課題 -
下の引用テキストから、「この注文方法をマスターすると」を含む語句で始まり「使われるのが、成行注文です。」で終わる部分を、一字一句変えずに出力してください。

引用テキスト -
--- --- ---

FX8つの注文方法|成行・指値・逆指値・OCO・IFD・IFO・トレール・ストリーミング全て解説!

「FXって様々な注文方法があって分かりにくいな、、」
とお悩みではないですか?

確かにFXにはいくつもの注文方法があり分かり辛いところはありますが、FXで勝つためにはそれぞれの注文方法を理解して使えるようになる必要があります!

この記事では、FXで必須な8つの注文方法をそれぞれ解説します!
興味ある注文方法から目次でご覧ください!

目次

成行注文:その場で取引が成立する注文方法

FXで最も基本的な注文方法は、成行注文(なりゆきちゅうもん)です。
この注文方法をマスターすると、とりあえずFXができるようになります。そこで、特徴を確認しましょう。

成行注文は、「今表示されている為替レートで買いたい・売りたい」という時に有効な注文方法です。

為替レートを指定せず、取引画面を見ながら注文する方法ですから、すぐに注文を出せて売買も成立しやすいという特徴があります。

株の売買では「株価はいくらになってもいいので、買いたい・売りたい」という時に使われるのが、成行注文です。

FXの場合は「現在の為替レートですぐに売買する」という意味合いを持ち、「マーケット注文」「プライスオーダー」「クイックトレード」などと呼ばれることもあります。

成行注文の概念図

たとえば、1ドル=115円50銭(bid)-115円55銭(ask)というレートであれば、ドルを成行注文で買えば、1ドル=115円55銭で買うことができます。

--- --- ---

保存データ -
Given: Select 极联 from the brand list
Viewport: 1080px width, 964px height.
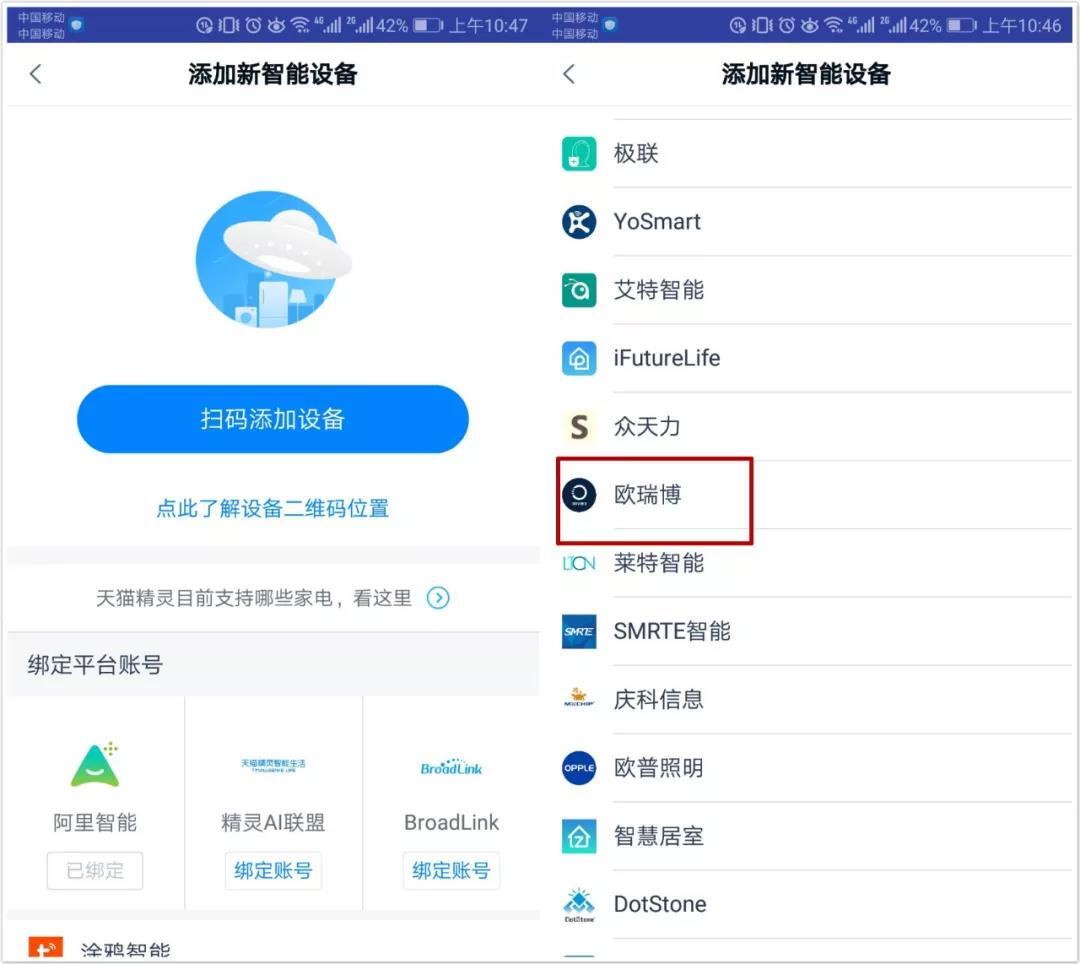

--- --- ---

解答 -
この注文方法をマスターすると、とりあえずFXができるようになります。そこで、特徴を確認しましょう。

成行注文は、「今表示されている為替レートで買いたい・売りたい」という時に有効な注文方法です。

為替レートを指定せず、取引画面を見ながら注文する方法ですから、すぐに注文を出せて売買も成立しやすいという特徴があります。

株の売買では「株価はいくらになってもいいので、買いたい・売りたい」という時に使われるのが、成行注文です。